> **Exercise data**
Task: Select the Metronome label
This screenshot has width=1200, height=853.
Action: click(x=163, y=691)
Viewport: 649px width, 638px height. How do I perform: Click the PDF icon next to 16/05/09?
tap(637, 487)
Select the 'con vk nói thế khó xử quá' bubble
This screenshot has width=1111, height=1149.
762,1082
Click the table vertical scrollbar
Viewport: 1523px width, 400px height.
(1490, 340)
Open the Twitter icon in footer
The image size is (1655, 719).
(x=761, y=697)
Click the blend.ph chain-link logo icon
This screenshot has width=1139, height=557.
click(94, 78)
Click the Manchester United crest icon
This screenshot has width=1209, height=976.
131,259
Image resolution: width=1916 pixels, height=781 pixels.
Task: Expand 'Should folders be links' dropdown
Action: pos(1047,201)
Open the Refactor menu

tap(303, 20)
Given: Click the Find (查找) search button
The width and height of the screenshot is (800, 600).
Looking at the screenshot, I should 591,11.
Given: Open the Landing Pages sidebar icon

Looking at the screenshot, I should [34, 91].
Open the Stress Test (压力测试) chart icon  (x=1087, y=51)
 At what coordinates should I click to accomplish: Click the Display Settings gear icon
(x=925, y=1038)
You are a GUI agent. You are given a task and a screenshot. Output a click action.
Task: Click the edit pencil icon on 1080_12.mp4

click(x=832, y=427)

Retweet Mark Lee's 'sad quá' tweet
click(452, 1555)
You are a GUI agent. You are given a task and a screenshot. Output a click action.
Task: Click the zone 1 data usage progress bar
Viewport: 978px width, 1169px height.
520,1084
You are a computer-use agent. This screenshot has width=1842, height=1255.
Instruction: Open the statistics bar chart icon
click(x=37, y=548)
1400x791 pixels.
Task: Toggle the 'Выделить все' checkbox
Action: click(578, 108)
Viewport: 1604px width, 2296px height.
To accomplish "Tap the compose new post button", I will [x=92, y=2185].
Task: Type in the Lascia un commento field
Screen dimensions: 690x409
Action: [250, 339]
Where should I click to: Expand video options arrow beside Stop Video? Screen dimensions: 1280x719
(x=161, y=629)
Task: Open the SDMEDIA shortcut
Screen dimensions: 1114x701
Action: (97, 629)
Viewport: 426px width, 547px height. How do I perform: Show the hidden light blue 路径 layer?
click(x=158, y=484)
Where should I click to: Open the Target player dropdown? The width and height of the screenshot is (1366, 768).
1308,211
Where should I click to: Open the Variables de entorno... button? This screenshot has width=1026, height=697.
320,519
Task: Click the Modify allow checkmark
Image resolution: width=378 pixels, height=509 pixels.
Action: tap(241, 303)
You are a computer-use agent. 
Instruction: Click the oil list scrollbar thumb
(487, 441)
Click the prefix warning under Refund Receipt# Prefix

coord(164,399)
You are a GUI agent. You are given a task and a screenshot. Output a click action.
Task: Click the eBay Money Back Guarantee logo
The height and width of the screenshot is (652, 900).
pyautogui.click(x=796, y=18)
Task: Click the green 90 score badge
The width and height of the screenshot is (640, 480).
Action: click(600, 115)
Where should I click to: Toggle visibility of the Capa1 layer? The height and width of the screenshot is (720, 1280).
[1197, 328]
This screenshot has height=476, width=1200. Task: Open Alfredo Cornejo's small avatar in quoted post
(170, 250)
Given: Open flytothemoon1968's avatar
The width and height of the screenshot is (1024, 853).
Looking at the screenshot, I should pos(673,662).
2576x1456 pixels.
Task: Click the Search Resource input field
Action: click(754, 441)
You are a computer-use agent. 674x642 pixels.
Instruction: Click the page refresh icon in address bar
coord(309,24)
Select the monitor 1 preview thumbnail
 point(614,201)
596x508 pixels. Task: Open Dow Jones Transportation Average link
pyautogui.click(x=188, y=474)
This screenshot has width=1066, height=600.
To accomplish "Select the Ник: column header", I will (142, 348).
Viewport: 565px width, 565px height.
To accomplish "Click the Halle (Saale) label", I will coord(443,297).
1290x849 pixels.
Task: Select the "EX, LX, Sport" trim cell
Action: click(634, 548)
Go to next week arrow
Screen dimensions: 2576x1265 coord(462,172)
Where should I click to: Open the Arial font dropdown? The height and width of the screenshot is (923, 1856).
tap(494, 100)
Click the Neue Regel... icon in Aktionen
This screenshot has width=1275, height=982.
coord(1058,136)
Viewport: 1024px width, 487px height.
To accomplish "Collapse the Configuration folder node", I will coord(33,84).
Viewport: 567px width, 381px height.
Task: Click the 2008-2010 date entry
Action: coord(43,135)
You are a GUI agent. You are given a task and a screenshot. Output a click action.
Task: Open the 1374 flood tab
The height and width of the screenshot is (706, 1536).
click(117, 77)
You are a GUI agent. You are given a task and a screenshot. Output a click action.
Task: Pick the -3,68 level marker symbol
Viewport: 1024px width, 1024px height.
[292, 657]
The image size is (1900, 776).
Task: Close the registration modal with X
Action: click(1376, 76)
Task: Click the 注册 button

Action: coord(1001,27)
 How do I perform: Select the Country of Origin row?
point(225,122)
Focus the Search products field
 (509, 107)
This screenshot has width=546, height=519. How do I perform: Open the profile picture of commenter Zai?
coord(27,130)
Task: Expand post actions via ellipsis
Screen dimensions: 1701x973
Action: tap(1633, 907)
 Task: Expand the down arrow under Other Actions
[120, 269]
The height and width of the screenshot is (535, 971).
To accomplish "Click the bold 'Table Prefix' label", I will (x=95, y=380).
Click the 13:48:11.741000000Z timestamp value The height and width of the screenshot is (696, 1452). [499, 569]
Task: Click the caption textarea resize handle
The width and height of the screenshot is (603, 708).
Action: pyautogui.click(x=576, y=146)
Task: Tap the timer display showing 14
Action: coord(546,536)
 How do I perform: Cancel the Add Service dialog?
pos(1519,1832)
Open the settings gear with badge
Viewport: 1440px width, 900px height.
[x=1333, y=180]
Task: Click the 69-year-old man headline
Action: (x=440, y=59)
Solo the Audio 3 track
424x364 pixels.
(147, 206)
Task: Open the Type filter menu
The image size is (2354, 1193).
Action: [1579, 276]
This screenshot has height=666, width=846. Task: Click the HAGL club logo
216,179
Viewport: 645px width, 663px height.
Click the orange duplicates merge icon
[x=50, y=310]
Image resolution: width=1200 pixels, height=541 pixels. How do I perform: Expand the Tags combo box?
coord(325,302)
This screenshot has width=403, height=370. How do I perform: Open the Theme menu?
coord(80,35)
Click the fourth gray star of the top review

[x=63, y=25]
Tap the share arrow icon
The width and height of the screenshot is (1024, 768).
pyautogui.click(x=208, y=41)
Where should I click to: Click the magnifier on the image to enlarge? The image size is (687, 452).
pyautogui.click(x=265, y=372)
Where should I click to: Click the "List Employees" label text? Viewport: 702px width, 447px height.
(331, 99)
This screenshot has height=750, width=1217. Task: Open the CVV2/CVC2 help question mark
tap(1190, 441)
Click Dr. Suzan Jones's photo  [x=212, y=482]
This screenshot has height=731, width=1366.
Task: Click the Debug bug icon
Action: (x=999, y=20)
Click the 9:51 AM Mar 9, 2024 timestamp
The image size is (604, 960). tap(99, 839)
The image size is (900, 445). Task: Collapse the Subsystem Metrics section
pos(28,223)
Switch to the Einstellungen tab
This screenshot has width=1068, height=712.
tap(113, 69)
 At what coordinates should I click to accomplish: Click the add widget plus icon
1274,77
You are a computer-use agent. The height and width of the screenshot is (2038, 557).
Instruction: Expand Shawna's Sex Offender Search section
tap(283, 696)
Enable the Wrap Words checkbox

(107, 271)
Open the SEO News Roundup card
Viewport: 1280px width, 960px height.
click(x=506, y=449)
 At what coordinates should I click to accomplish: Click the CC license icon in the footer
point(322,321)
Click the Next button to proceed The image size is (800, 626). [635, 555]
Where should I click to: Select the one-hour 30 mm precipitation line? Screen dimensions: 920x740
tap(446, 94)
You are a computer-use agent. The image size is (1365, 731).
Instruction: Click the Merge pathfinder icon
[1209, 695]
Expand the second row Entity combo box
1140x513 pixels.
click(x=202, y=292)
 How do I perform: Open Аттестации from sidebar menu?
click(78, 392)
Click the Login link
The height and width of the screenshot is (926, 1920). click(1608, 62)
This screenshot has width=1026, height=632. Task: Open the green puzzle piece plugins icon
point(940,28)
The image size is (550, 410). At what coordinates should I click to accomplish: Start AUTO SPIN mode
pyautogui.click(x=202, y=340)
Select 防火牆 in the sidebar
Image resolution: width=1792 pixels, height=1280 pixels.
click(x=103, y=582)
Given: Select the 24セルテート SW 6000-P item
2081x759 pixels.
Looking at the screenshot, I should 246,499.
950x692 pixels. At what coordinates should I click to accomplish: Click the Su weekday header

> **Aim of the exercise**
When you reach the line with "This screenshot has width=1111, height=1149." in the records above, start writing out lines exactly, and stop once the line with "Open the Twitter icon in footer" has been written; include nothing else.

> **Answer for the task**
This screenshot has width=1111, height=1149.
762,1082
Click the table vertical scrollbar
Viewport: 1523px width, 400px height.
(1490, 340)
Open the Twitter icon in footer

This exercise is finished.